The gelatinization enthalpy indicates energy required by amylopectin for the phase transformation during DSC measurement [33]. The observation of enthalpy changes associated with gelatinization of starch/flour. As gelatinization involves the disruption of ordered regions in the granule, the magnitude of the enthalpy change is proportional to the amount of ordered structure [47]. However, the gelatinization enthalpy of the treated samples (200,2–236,2 J g−1) was higher than those of native glutinous rice flour (183,5 J g−1).

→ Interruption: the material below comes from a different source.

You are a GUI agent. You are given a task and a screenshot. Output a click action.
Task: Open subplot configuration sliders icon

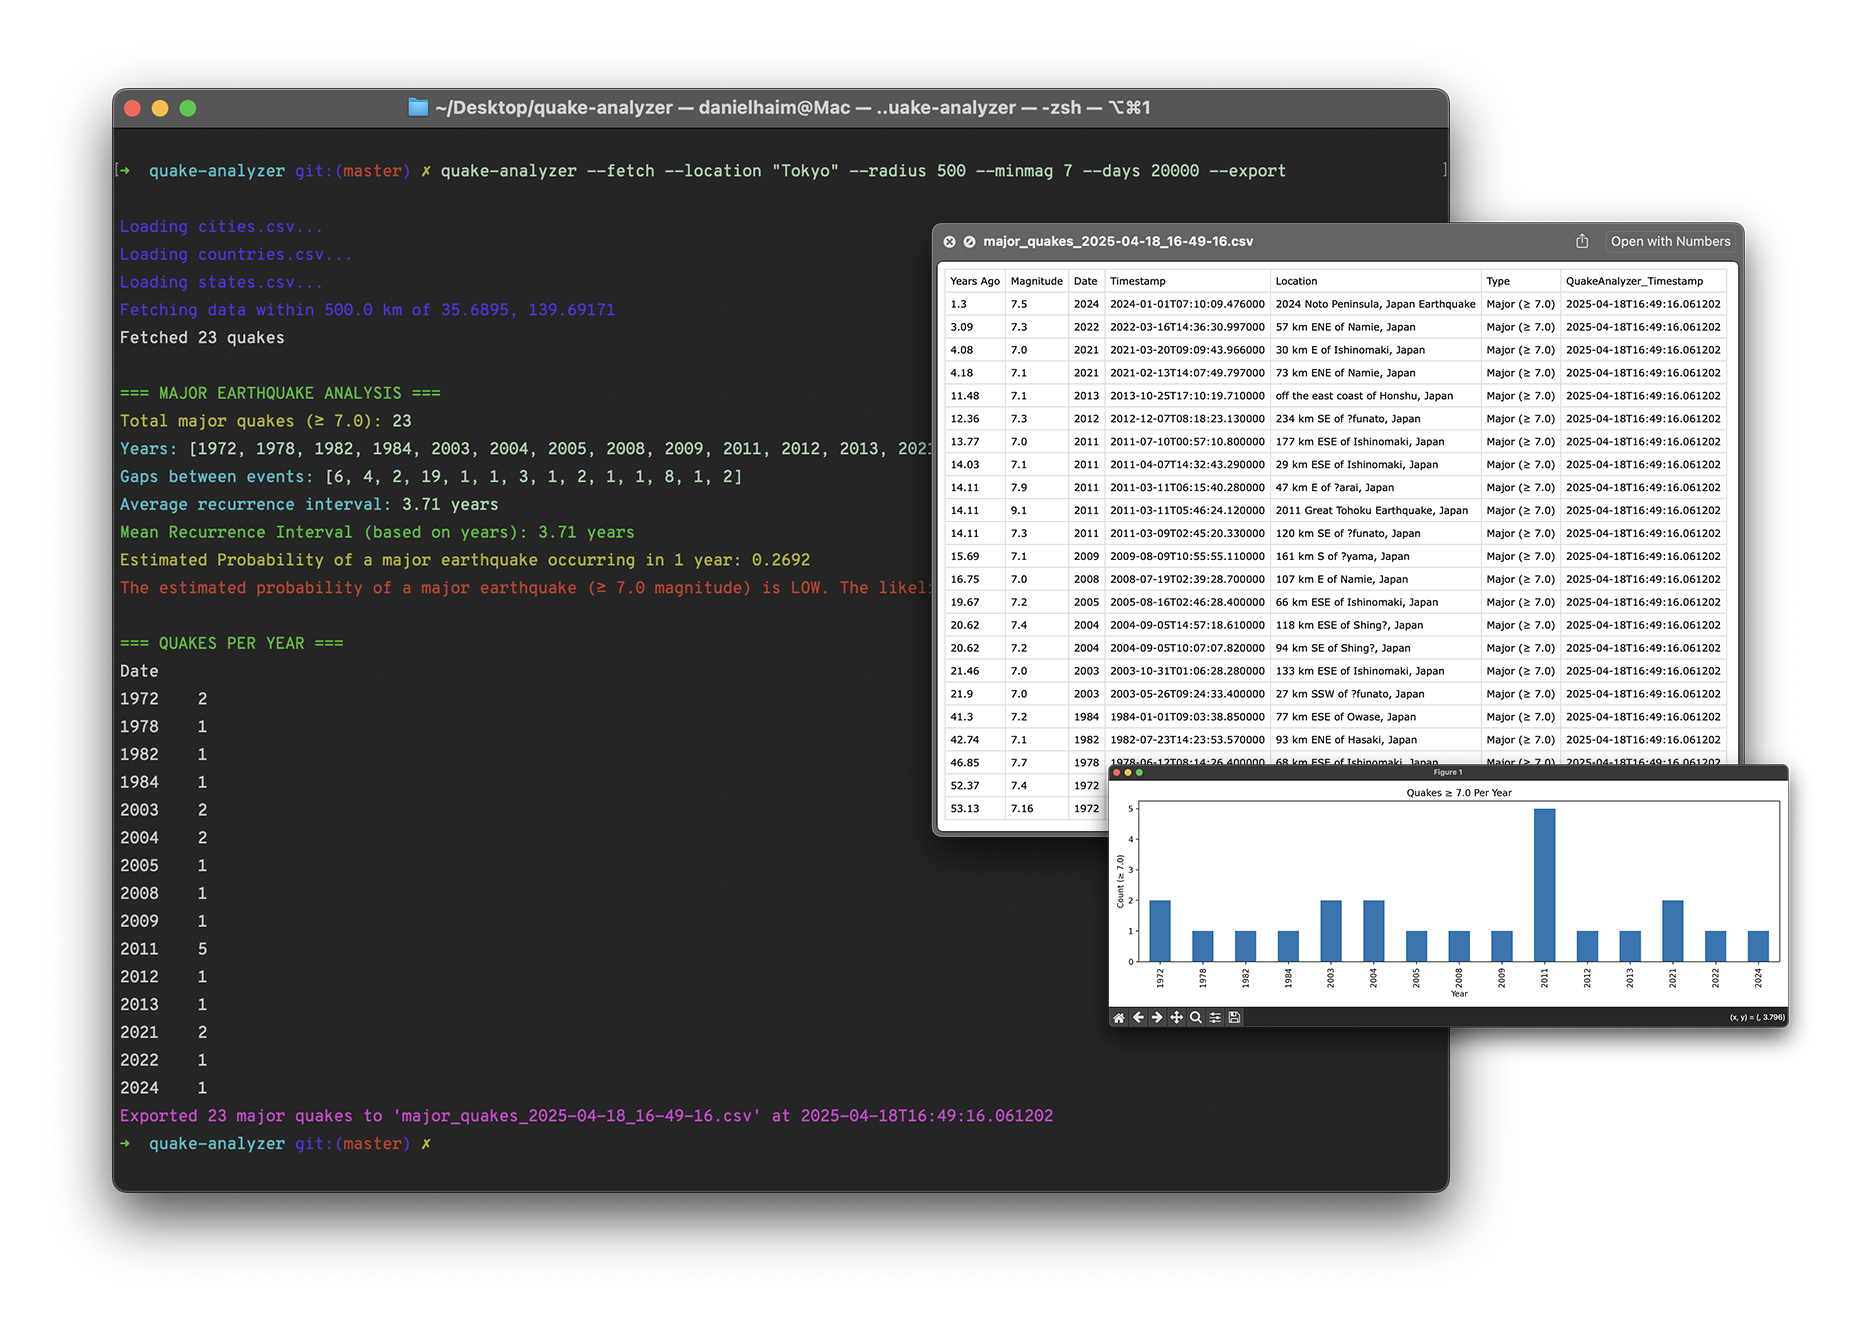click(x=1215, y=1018)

It could be caused by the aggregation on the samples though size reduction of filler particles already improved, which probably also still have double helix structure rearrangements that lead to an increase in the gelatinization enthalpy than the control sample [24, 47].
5. Conclusions
In this study, we applied two different methods of precipitation to reduce the particle size of glutinous rice flour and evaluated their effect on the physicochemical properties. The precipitation result leads to the morphological changes of glutinous rice flour from polyhedral to spherical. Although agglomerated, the size of glutinous rice flour granules has reduced from 3411.5 nm to 259.5 nm. The instant precipitation method allows filler size reduction with lower gelatinization temperature and an improvement in the thermal stability of the glutinous rice flour. These organic fillers could be suitable for dental impression with the advantages of simple manipulation procedure in making dental impression materials. Further research needs to develop an alternative reinforcing sufficiently thin regions, such as filling the subgingival area.
Acknowledgments
The authors would like to thank the Faculty of Dentistry Integrated Lab, Universitas Padjadjaran for allowing us to do the experimental works during the current pandemic situation.
Data availability statement
The data that support the findings of this study are available upon reasonable request from the authors.